We’ll talk about why we do the things that we do. If you go through this little handout that I gave you, which talks about flat fees, we talk about the great things you need to do. These great things are, if you’re going to setup a business and you’re going to be serious about it, if you’re not incorporated or operating through an LLC, you just are not doing the right thing.

Why? Because there’s so much risk involved. How many people have a house? Great. How many people want to keep their house? Okay, so if you’re doing business as a sole entrepreneur and you’re making any sort of money, you better be incorporated or operate as an LLC, because there’s no sense in putting your houses, is there. No, there’s not, but people do it all of the time.

What’s the argument for not incorporating or not operating through an entity? It’s just easier that way. “It was less paperwork and I don’t want to give those bastards at the Secretary of State or the Franchise Tax Board the $800 every year. That has got to be the stupidest explanation I’ve ever heard in my life.”

Do you realize you’re putting every asset you own on the block by not incorporating or operating through an entity? How expensive is that going to be? That’s going to be really bad. You know what filing bankruptcy does to you? It’s awful. It’s awful. It sometimes destroys people, literally.

You don’t have to do that. Eight hundred bucks a year, sending it to Franchise Tax Board, that’s cheap insurance. Why? Because it protects your personal stuff, and your family, and you, and gives you peace of mind. And it’s pretty cheap. That’s why we deal it on a flat fee basis.

What’s another way you can protect yourself? You can have proper contracts, proper invoices, proper work orders, and proper estimates. How many contractors do we have in the room? Lots of contractors, right?

If you don’t have proper contracts, you’re asking for it in the State of California. How many people have employees? People have employees. How many people think it’s smarter to be using independent contractors? That’s a really dumb idea. Why? Because you’re usually going to be deemed an employee anyway, when they wake up one morning and decide they don’t like you.

To really do it right, you’re going to have a real independent contractor relationship. I have a 12-page agreement that lines out everything. If you use that agreement, you have a better than average chance of basically escaping what they call a “labor and wage scrape.”

Other than that, you have real problems because if somebody wakes up and says, “No, I am not an independent contractor. I am your employee,” you’ve got big problems – big problems.

By the way, if you’re operating as a sole proprietorship, you’re personally liable for all the labor and wage thing, penalties, interest, damages, all that sort of thing. So essentially, you have to start thinking about how do I arrange my business in the proper way? You have to incorporate, have their contracts.

How many people either have partners? We call partners or co-shareholders, right? No people have it. Do these people have what they call a buy-sell agreement? Do you know what a buy-sell agreement is? It’s basically the agreement that says, “This is what happened if everything bad that we can imagine, happens.”

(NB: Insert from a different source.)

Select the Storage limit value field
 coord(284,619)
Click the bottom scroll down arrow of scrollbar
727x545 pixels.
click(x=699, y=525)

We plan for this. Entrepreneurs are awful at this because they think nothing bad is ever going to happen. They think everything’s going to be teaching and team. They’re just delusional, right?

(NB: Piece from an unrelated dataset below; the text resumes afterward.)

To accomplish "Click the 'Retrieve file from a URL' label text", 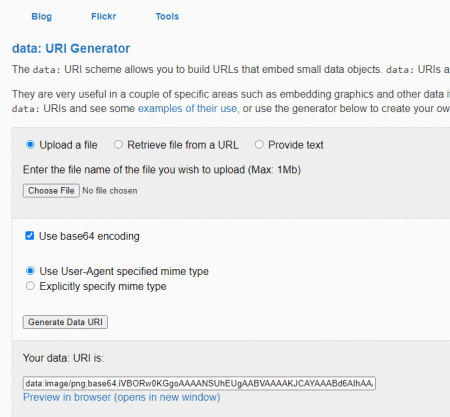I will (183, 145).
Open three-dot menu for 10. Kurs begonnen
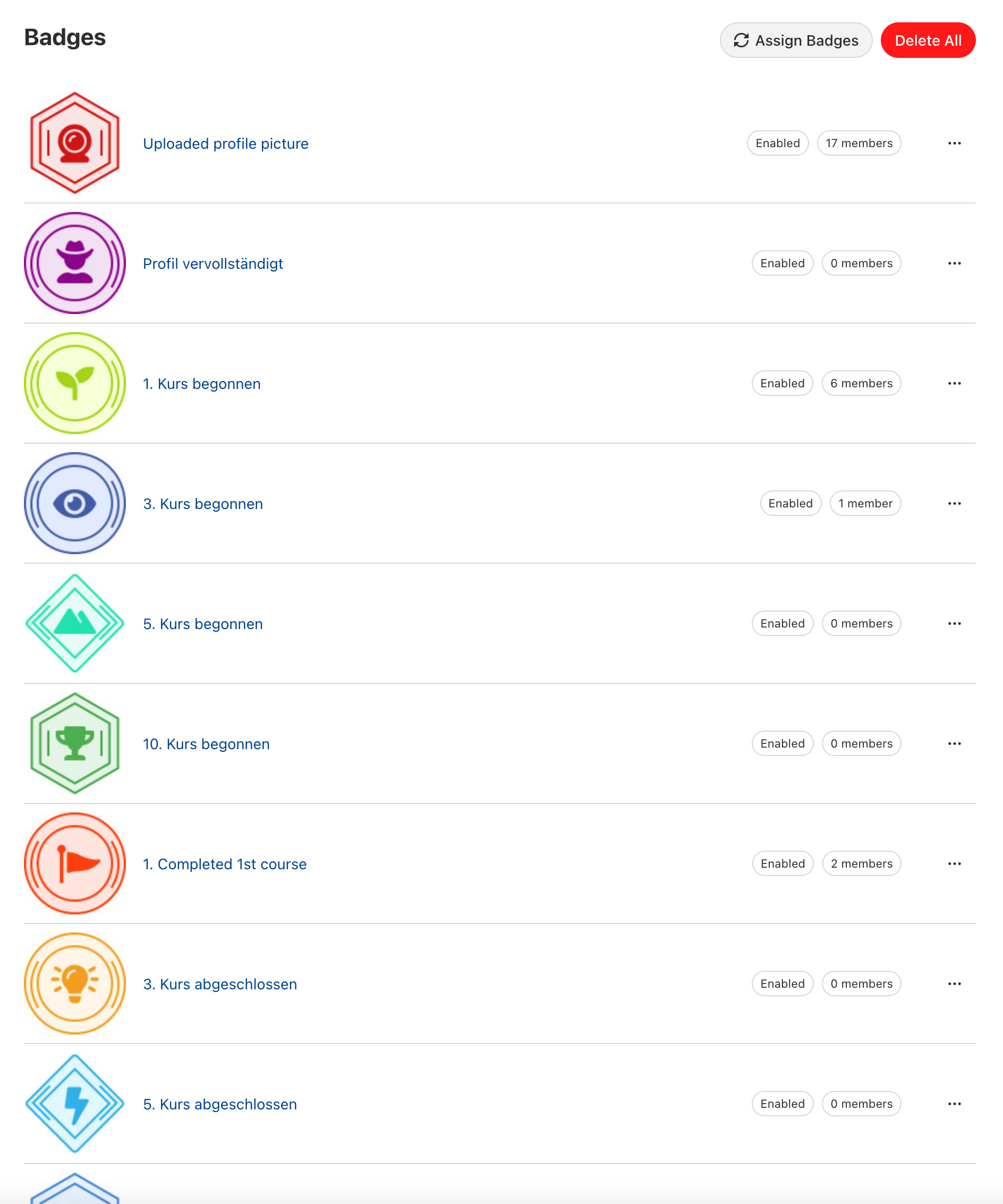The image size is (1003, 1204). pyautogui.click(x=954, y=744)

Entrepreneurs are delusional. We love them. We really love them because they’re just great visionaries and they have the greatest optimism in the world, but they’re delusional. What they need to do is sit down and say, “If this all goes to hell in hand basket, this is what we’re going to do.”

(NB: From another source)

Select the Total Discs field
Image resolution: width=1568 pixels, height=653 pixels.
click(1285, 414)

Why? Let’s give an example. Let’s say Dennis and Chris are partners. Both Dennis and Chris are married. Basically, we say, “Look Dennis, you really like Chris, don’t you? He is a great partner of yours.” He was, “Yah, he’s wonderful.”

Same for Dennis, right? Yeah. And then I say, “Chris, guess what, Dennis just died,” and he goes, “Oh, that’s horrible. No, it’s worse than that.” “Why? But why Chris?” “Because Dennis’s wife is now your partner. She owns half of your business. Isn’t that exciting?”

And Chris goes, “What in the hell is that buy-sell agreement?” [Laughter] But wait, there’s more because you see, even if you have the buy-sell agreement, if you don’t fund it by getting life insurance, hmm, right? Life insurance, life insurance, right?

You’ve got to see your life insurance agent for what they call “key person insurance.” You have to fund it. Why do you do that? Because let’s say Dennis dies. His wife starts saying, “I’d like my money please for half of the business,” and you say, “We don’t have that kind of money to give you right now, dear.”

So you have to have a mechanism in place to take care of it. You can do it contractually. Well, we’ll pay you so much over time, over so many years with so much interest, or we can have a life insurance policy in place that basically takes care of that, and takes care of it from both sides, or all three sides or all four sides, or all twenty sides, if you want to do that.

What’s really important is that you plan for this stuff and have it in place in case of the bad stuff happens. The best part of this is really cool, because you see when we find to get these people to sit down and do a buy-sell agreement, every agreement it says, “You will agree to coordinate this place your will and trust.”

And then there are crickets, because there everybody goes, “Oh, you’ve got to have one of those?” It’s like, “Well, you don’t have to have one but it’s a really good idea,” and they go, “Oh, okay. So what do we got to do?” And so you basically have to setup a will and trust for these people.

Of course that involves more insurance, then involves investment people like the buds. And you have to bring more insurance people to insure the stuff. Everybody gets involved, hopefully the CPAs, to make sure all of this stuff happens.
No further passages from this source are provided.